### Instructions to follow
The answer is an exact copy of the lines from the one with "Expand the Mempekerjakan dropdown" to the end of the listing below, pictures left out.

### Dataset excerpts
============================================================

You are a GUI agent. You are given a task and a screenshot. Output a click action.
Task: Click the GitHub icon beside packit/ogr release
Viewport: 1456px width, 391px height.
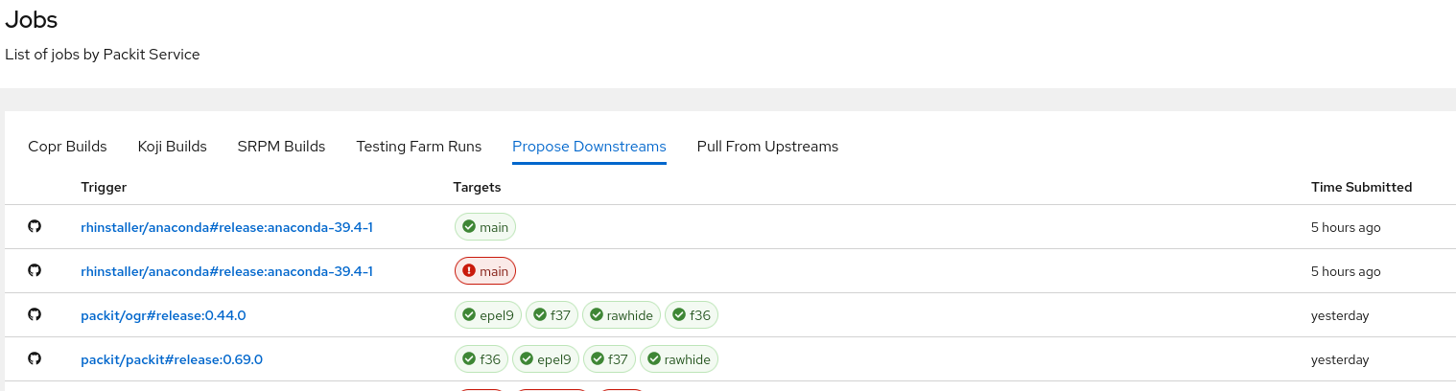tap(35, 315)
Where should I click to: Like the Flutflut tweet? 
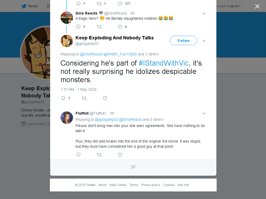(120, 155)
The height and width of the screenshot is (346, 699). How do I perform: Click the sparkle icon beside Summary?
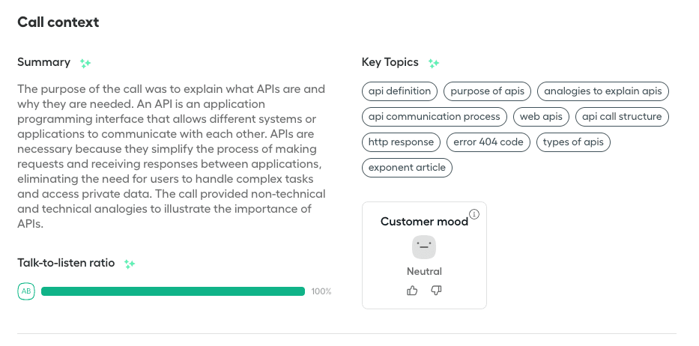(85, 63)
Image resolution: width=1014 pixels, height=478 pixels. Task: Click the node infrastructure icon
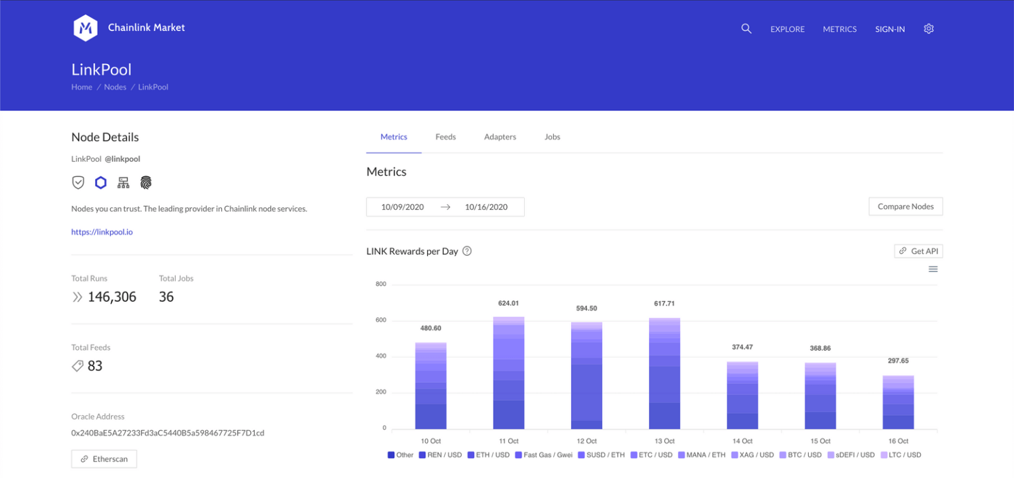pos(123,182)
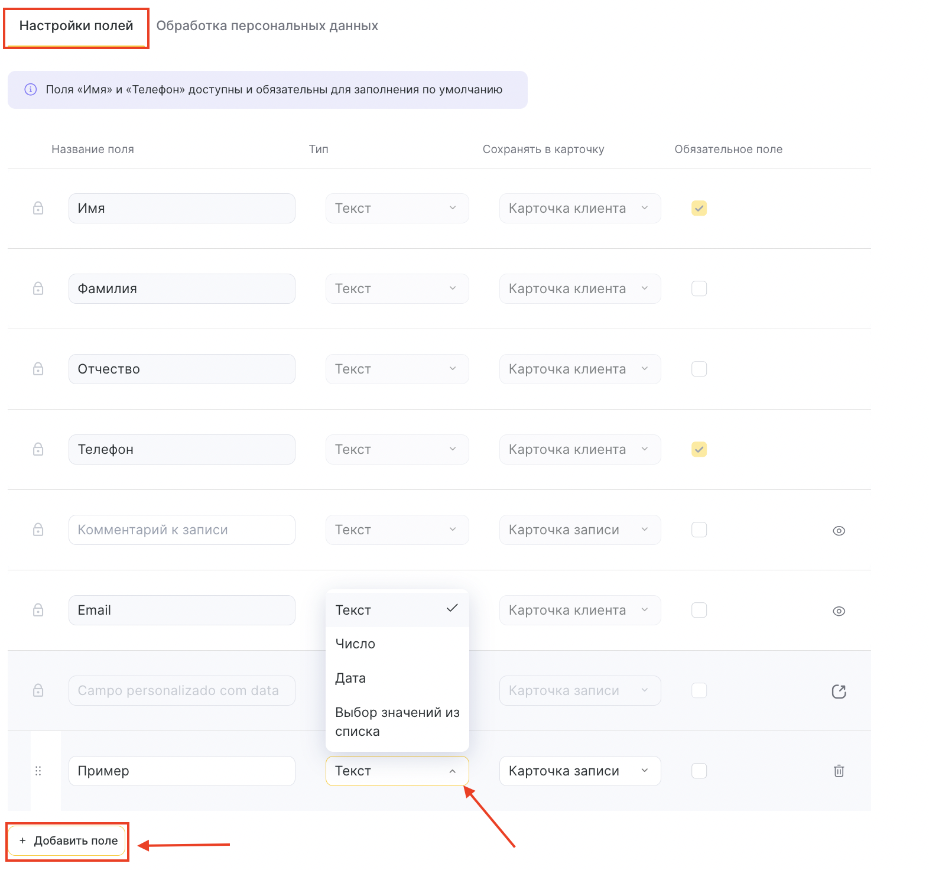Mark the Пример field as required

[x=699, y=771]
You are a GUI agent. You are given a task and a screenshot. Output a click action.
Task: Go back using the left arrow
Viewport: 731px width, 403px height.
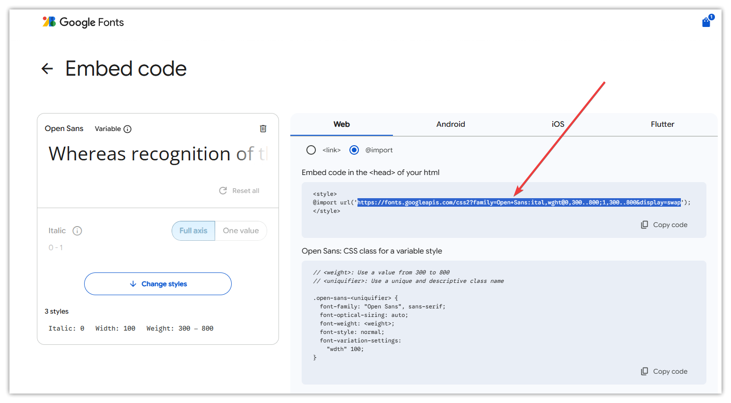[x=47, y=69]
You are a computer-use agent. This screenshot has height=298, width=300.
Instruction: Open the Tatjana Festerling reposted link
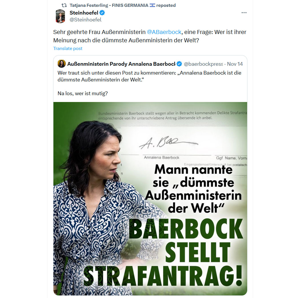pos(123,5)
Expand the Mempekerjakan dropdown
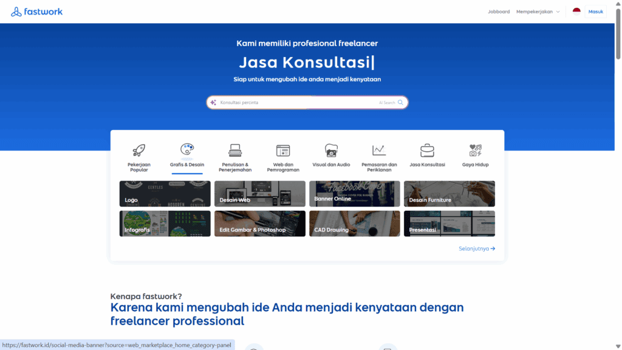This screenshot has height=350, width=622. (x=538, y=11)
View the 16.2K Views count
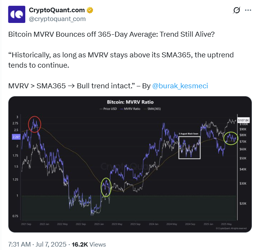 (x=89, y=244)
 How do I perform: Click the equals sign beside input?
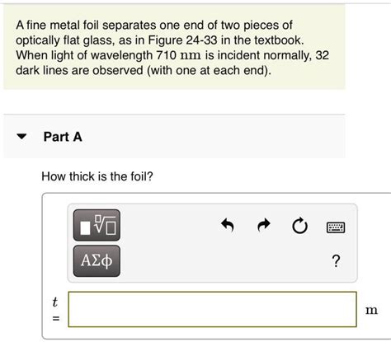click(x=56, y=319)
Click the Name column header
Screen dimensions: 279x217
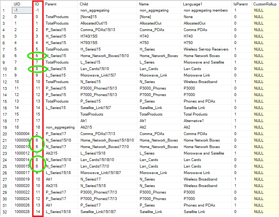click(x=159, y=4)
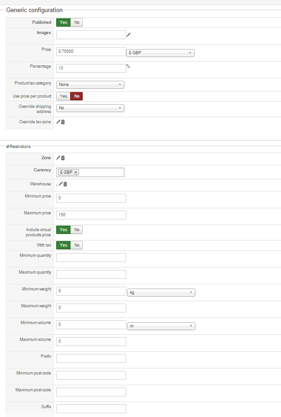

============================================================

### Answer box
Expand the Mempekerjakan dropdown
This screenshot has height=350, width=622. (x=538, y=11)
View the 16.2K Views count
 (x=89, y=244)
 How do I perform: Click the equals sign beside input?
click(x=56, y=319)
Click the Name column header
Screen dimensions: 279x217
click(x=159, y=4)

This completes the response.